▶ [Supplied material]

Segment Open

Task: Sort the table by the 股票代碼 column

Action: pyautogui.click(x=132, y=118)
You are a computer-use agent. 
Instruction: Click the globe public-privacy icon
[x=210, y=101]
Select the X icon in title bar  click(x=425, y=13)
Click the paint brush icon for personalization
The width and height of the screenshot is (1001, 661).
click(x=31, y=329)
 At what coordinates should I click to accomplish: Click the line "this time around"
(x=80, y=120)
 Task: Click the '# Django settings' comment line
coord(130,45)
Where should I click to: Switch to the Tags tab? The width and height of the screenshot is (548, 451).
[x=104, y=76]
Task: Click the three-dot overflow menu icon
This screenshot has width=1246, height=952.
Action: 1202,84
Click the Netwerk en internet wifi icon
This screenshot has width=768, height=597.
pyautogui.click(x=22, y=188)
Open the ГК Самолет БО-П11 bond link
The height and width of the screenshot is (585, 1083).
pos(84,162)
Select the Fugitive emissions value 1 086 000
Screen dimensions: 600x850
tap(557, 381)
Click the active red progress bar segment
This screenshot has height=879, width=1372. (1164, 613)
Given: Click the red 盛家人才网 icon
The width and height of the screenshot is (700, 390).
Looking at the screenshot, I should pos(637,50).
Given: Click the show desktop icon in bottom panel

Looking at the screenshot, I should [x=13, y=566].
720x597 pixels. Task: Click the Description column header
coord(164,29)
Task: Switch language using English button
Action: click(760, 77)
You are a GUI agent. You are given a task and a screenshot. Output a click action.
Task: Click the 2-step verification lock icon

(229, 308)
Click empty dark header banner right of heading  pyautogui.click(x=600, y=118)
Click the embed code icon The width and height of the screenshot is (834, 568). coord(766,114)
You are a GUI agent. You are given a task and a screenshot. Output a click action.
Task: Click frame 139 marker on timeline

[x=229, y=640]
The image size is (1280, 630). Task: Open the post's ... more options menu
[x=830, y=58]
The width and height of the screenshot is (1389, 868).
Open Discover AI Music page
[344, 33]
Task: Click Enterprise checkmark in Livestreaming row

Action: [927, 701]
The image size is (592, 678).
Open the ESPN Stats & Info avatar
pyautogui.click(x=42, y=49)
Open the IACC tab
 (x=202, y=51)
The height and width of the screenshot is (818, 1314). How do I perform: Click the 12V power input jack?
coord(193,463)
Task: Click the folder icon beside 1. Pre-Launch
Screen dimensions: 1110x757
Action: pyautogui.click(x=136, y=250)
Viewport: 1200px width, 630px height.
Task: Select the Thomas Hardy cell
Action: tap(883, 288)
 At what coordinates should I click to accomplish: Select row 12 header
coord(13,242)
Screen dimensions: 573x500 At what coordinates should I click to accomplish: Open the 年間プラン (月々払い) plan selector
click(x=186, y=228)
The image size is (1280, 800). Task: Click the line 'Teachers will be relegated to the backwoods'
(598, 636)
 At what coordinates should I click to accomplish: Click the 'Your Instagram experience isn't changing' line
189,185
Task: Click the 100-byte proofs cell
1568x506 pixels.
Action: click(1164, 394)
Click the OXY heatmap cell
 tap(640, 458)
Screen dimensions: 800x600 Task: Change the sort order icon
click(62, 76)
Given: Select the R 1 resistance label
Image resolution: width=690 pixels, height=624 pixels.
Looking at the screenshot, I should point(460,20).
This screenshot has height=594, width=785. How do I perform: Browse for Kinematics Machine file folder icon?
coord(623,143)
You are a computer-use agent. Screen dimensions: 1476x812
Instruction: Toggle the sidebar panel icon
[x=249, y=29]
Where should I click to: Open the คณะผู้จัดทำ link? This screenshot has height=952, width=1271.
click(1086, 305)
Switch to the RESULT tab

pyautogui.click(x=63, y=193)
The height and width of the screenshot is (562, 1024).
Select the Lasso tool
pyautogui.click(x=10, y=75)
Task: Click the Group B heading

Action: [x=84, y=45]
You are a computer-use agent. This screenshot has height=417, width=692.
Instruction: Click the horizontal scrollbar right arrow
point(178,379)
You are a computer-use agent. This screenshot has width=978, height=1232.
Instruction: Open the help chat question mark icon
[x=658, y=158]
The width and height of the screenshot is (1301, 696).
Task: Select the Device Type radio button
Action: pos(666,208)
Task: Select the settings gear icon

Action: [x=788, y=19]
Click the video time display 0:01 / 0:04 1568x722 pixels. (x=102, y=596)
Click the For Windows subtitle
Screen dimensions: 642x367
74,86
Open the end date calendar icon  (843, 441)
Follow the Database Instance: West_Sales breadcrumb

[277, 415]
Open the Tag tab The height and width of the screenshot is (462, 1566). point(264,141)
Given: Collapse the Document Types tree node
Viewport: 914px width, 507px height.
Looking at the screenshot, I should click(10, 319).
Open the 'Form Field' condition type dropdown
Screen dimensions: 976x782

Segment Closed

▶ [What is being asked] Copy out all the records exactly.

▶ [Your solution]
Task: Sort the table by the 股票代碼 column

Action: pyautogui.click(x=132, y=118)
You are a computer-use agent. 
Instruction: Click the globe public-privacy icon
[x=210, y=101]
Select the X icon in title bar  click(x=425, y=13)
Click the paint brush icon for personalization
The width and height of the screenshot is (1001, 661).
click(x=31, y=329)
 At what coordinates should I click to accomplish: Click the line "this time around"
(x=80, y=120)
 Task: Click the '# Django settings' comment line
coord(130,45)
Where should I click to: Switch to the Tags tab? The width and height of the screenshot is (548, 451).
[x=104, y=76]
Task: Click the three-dot overflow menu icon
This screenshot has width=1246, height=952.
Action: 1202,84
Click the Netwerk en internet wifi icon
This screenshot has width=768, height=597.
pyautogui.click(x=22, y=188)
Open the ГК Самолет БО-П11 bond link
The height and width of the screenshot is (585, 1083).
pos(84,162)
Select the Fugitive emissions value 1 086 000
Screen dimensions: 600x850
tap(557, 381)
Click the active red progress bar segment
This screenshot has height=879, width=1372. (1164, 613)
Given: Click the red 盛家人才网 icon
The width and height of the screenshot is (700, 390).
Looking at the screenshot, I should pos(637,50).
Given: Click the show desktop icon in bottom panel

Looking at the screenshot, I should [x=13, y=566].
720x597 pixels. Task: Click the Description column header
coord(164,29)
Task: Switch language using English button
Action: click(760, 77)
You are a GUI agent. You are given a task and a screenshot. Output a click action.
Task: Click the 2-step verification lock icon

(229, 308)
Click empty dark header banner right of heading  pyautogui.click(x=600, y=118)
Click the embed code icon The width and height of the screenshot is (834, 568). coord(766,114)
You are a GUI agent. You are given a task and a screenshot. Output a click action.
Task: Click frame 139 marker on timeline

[x=229, y=640]
The image size is (1280, 630). Task: Open the post's ... more options menu
[x=830, y=58]
The width and height of the screenshot is (1389, 868).
Open Discover AI Music page
[344, 33]
Task: Click Enterprise checkmark in Livestreaming row

Action: [927, 701]
The image size is (592, 678).
Open the ESPN Stats & Info avatar
pyautogui.click(x=42, y=49)
Open the IACC tab
 (x=202, y=51)
The height and width of the screenshot is (818, 1314). How do I perform: Click the 12V power input jack?
coord(193,463)
Task: Click the folder icon beside 1. Pre-Launch
Screen dimensions: 1110x757
Action: pyautogui.click(x=136, y=250)
Viewport: 1200px width, 630px height.
Task: Select the Thomas Hardy cell
Action: tap(883, 288)
 At what coordinates should I click to accomplish: Select row 12 header
coord(13,242)
Screen dimensions: 573x500 At what coordinates should I click to accomplish: Open the 年間プラン (月々払い) plan selector
click(x=186, y=228)
The image size is (1280, 800). Task: Click the line 'Teachers will be relegated to the backwoods'
(598, 636)
 At what coordinates should I click to accomplish: Click the 'Your Instagram experience isn't changing' line
189,185
Task: Click the 100-byte proofs cell
1568x506 pixels.
Action: click(1164, 394)
Click the OXY heatmap cell
 tap(640, 458)
Screen dimensions: 800x600 Task: Change the sort order icon
click(62, 76)
Given: Select the R 1 resistance label
Image resolution: width=690 pixels, height=624 pixels.
Looking at the screenshot, I should point(460,20).
This screenshot has height=594, width=785. How do I perform: Browse for Kinematics Machine file folder icon?
coord(623,143)
You are a computer-use agent. Screen dimensions: 1476x812
Instruction: Toggle the sidebar panel icon
[x=249, y=29]
Where should I click to: Open the คณะผู้จัดทำ link? This screenshot has height=952, width=1271.
click(1086, 305)
Switch to the RESULT tab

pyautogui.click(x=63, y=193)
The height and width of the screenshot is (562, 1024).
Select the Lasso tool
pyautogui.click(x=10, y=75)
Task: Click the Group B heading

Action: [x=84, y=45]
You are a computer-use agent. This screenshot has height=417, width=692.
Instruction: Click the horizontal scrollbar right arrow
point(178,379)
You are a computer-use agent. This screenshot has width=978, height=1232.
Instruction: Open the help chat question mark icon
[x=658, y=158]
The width and height of the screenshot is (1301, 696).
Task: Select the Device Type radio button
Action: pos(666,208)
Task: Select the settings gear icon

Action: [x=788, y=19]
Click the video time display 0:01 / 0:04 1568x722 pixels. (x=102, y=596)
Click the For Windows subtitle
Screen dimensions: 642x367
74,86
Open the end date calendar icon  (843, 441)
Follow the Database Instance: West_Sales breadcrumb

[277, 415]
Open the Tag tab The height and width of the screenshot is (462, 1566). point(264,141)
Given: Collapse the Document Types tree node
Viewport: 914px width, 507px height.
Looking at the screenshot, I should click(10, 319).
Open the 'Form Field' condition type dropdown
Screen dimensions: 976x782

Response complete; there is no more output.